Whole Foods (WFM) stock has also seen some growth in April, rising 9.4 percent from a low on March 27 to hit $31.26 on Friday morning trading, trending upward. This despite the recent data indicating Kroger has eaten up as many as 14 million of Whole Food’s customers in the past year and a half as the former boosted its organic options. Investor optimism in spite of the news perhaps indicates faith in the cost-cutting measures Whole Foods has pursued, along with boosting its less-expensive 365 brand. WFM is up 1.2 percent in 2017.

Likewise, Kroger (KR) shares have seen marginal upward motion into April, though less consistent than the other two U.S.-based brands, and less dramatic than Whole Foods’ rise. Friday morning trading saw KR stock up 0.75 percent to $29.73. Despite the uptick, KR shares are still significantly down for 2017. Since the ball dropped, Kroger has lost over 13 percent of its share value.

International food retail group Ahold Delhaize (AD), meanwhile, continues its downward trajectory first seen at the end of February. AD shares fell another three percent in the first full week of trading in April, down to €19.33 on Friday afternoon local time. This latest downward trend puts AD at a 1.95 percent loss for YTD2017, though the median 12-month outlook suggests significant growth on the order of 20+ percent is still in the cards.
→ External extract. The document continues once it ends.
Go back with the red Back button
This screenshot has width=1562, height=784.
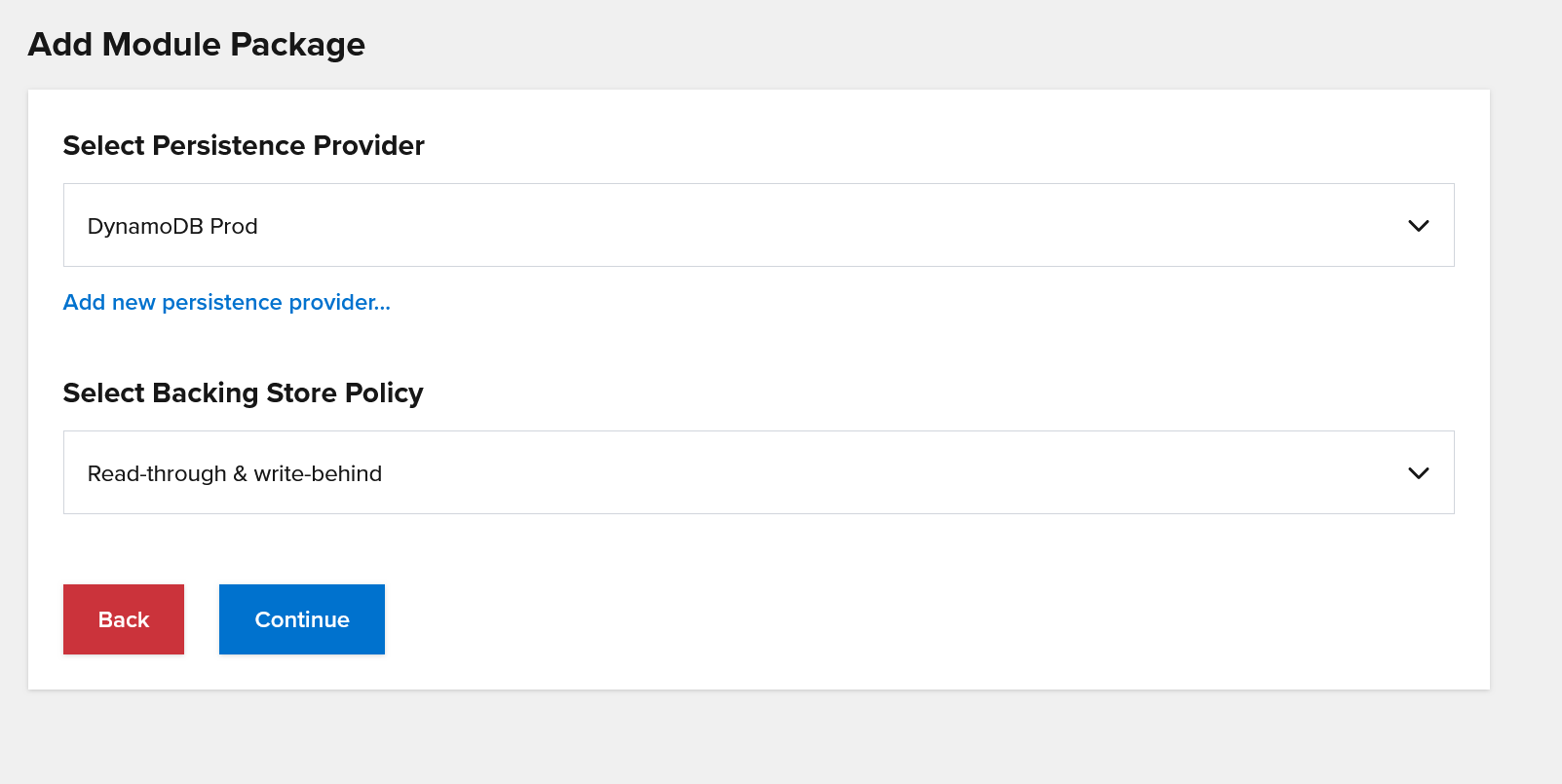pyautogui.click(x=124, y=619)
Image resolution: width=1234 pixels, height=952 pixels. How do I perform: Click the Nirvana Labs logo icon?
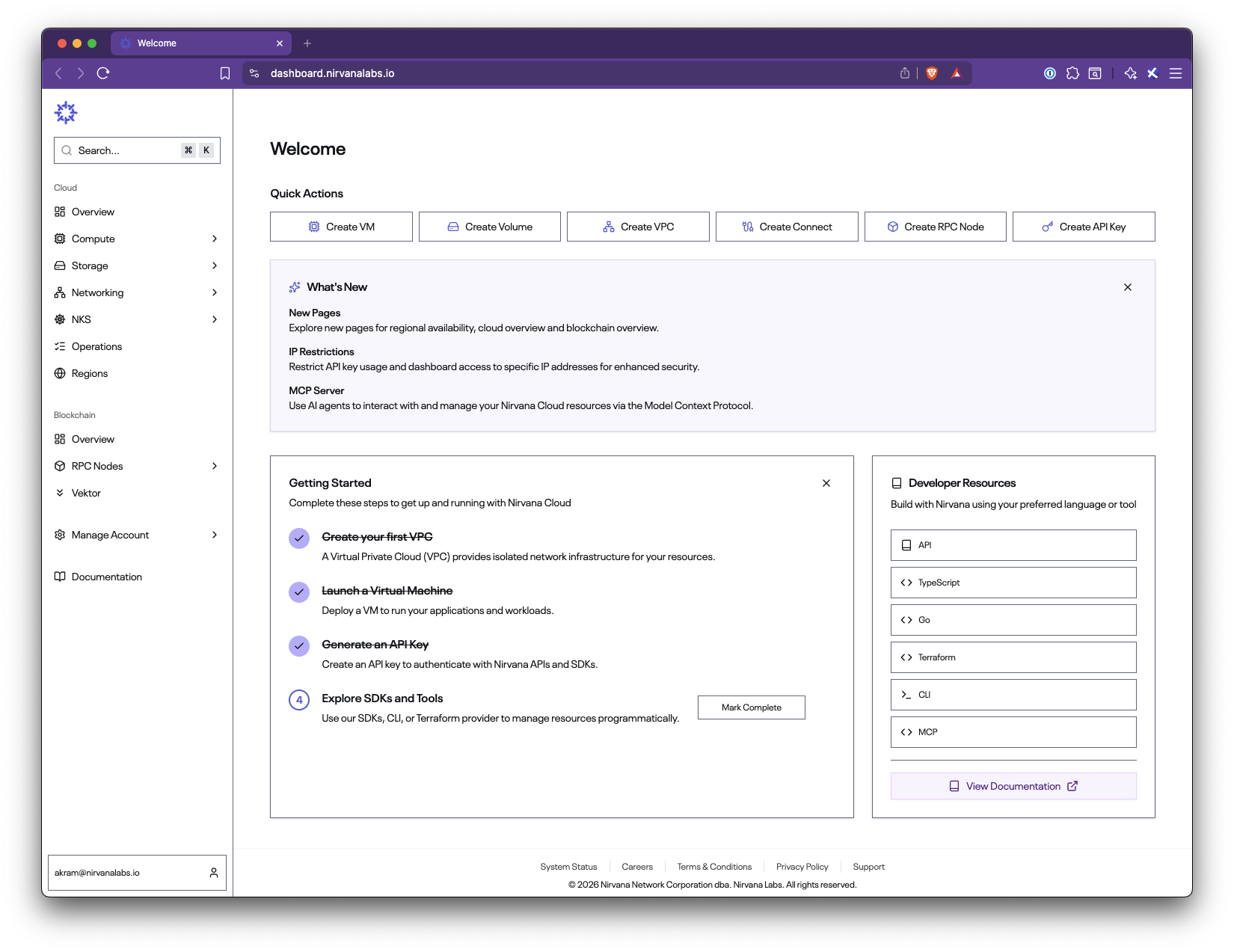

Convenience store chain 7-Eleven’s holding company Seven & I recently announced a major physical store grab for its U.S. Division. The company acquired 1,108 gas stations and retail convenience stores in 18 states currently operated by Sunoco. The sale includes the Stripes brand, a food-focused convenience store chain popular in Texas, Louisiana, New Mexico and Oklahoma.

The deal, worth $3.3 billion dollars, comes as part of a stated goal by 7-Eleven to operate 10,000 locations in the U.S. by 2020. As part of the acquisition, 7-Eleven has agreed to purchase gasoline for the sites from Sunoco for 15 years.

As of today, 7-Eleven operates 8,707 stores in the U.S. and Canada. This acquisition, one of the largest in the company’s history, will bring the convenience chain’s locations to 9,815 in those markets.

“This acquisition supports our growth strategy in key geographic areas including Florida, mid-Atlantic states, Northeast states, and Central Texas,” said Joe DePinto, President and Chief Executive Officer of 7-Eleven Inc. “It also provides 7-Eleven entry into Houston, the 4th largest city in the United States, and a strong presence in Corpus Christi and across South Texas.

The convenience market is an interesting segment of the broader food retail space, as stores often also rely on retail gasoline for revenue. While the grocery space has seen some challenges as of late, in the past few years, success for convenience retailers has actually grown to depend more on a particular location’s food focus.

The National Association of Convenience recently reported that non-gasoline sales at U.S. units saw 3.2 percent growth to $233 billion across fiscal 2016. The growth was largely led by a 21.7 percent rise in sales in the broader ‘food service’ category. Declining per-gallon gasoline prices, on the other hand, led to a 9.2 percent decline in sales overall despite volume gains.

And while some of the world’s largest technology and eCommerce companies work tirelessly to bring commercial drone delivery to the world, 7-Eleven already has a test commercial drone delivery service up and running.

As of the end of 2016, some 77 orders placed in a month in Reno, Nevada, have received doorstep drone delivery treatment. The test deliveries had been limited to a dozen select customers living within a mile of a single store. Even so, 7-Eleven and drone maker partner Flirtey’s service marks the first regular commercial drone delivery service to fly in the U.S.

The average drone delivery time was under 10 minutes after the order was initially placed at 7-Eleven. So far, customers have reportedly ordered food, beverages and over-the-counter medications for drone delivery.